Hook and Hastings, Opus 1656 (1895)
16' Bourdon 8' Open Diapason 8' Melodia 8' Dulciana 4' Octave 3' Twelfth 2' Fifteenth
8' Stopped Diapason 8' Viola 4' Flute Harmonic 4' Violina - See Note Below 8' Bassoon 8' Oboe
16' Bourdon 8' Open Diapason Swell to Great Swell to Pedal Great to Pedal Tremolo NOTE: the Swell stop marked Violina 4' actually plays a 2' Flute. The original Violina pipes are in storage at the church and could be replaced in the organ. The 2' Flute was added for versatility.
The Chapel Organ was built in 1896 (Note: according to the Hook and Hastings Opus List, it is Opus 1656 built in 1895) By Hook and Hastings of Boston, Mass. and installed in the Chapel of the Convent of the Visitation in Mobile. After a period of disuse, it was purchased by St. James Parish in 1957; dismantled, rebuilt and re-errected in Saint James' Church by R. Ronald Norwood, local technician. This organ is a tracker (mechanical) action of the romantic type having 14 ranks.
In 1977, the Vestry authorized additions to the organ in the interest of providing brilliance and this was accomplished by four ranks of electric action pipes including a large scale trumpet. In 1978, a proposal was made to the Vestry to install an antiphonal organ of five ranks to be located in the rear of the Church in the loft over the narthex with one rank of 8 ft. diapason pipes on the high wall facing the nave. The remaining ranks to be located in a chamber in the loft with shutters to control volume. These additions were connected to the original organ by means of electric switches attached to the back of the Swell trackers. At this time the original ranks remained on tracker action. The stop action was converted to electric action.

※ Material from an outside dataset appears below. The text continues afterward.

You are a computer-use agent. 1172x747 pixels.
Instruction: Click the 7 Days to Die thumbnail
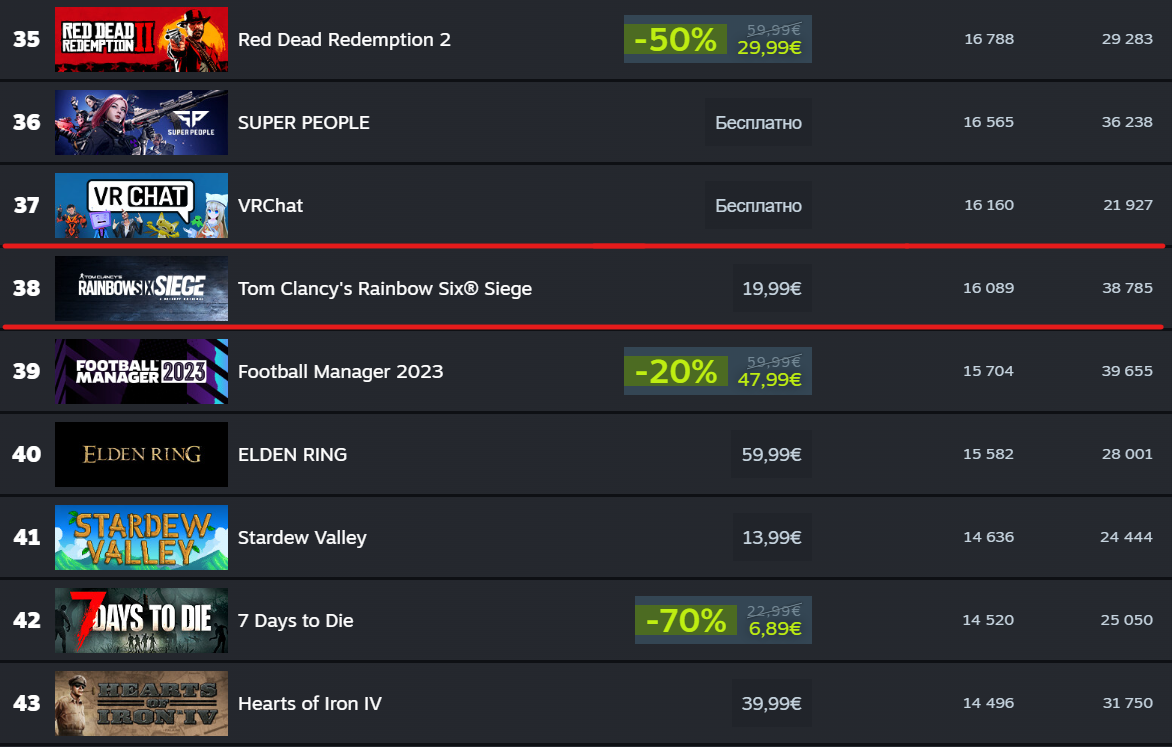[141, 621]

The organ was moved to the new St. James Church and then upon the arrival of the Schlicker, it was moved to the Chapel. The added ranks were removed and sold to another church in the area and ultimately ended up in the house organ of a member of the Pensacola Chapter, AGO. It is hoped that the stop action can be reversed to the original mechanical action in the near future.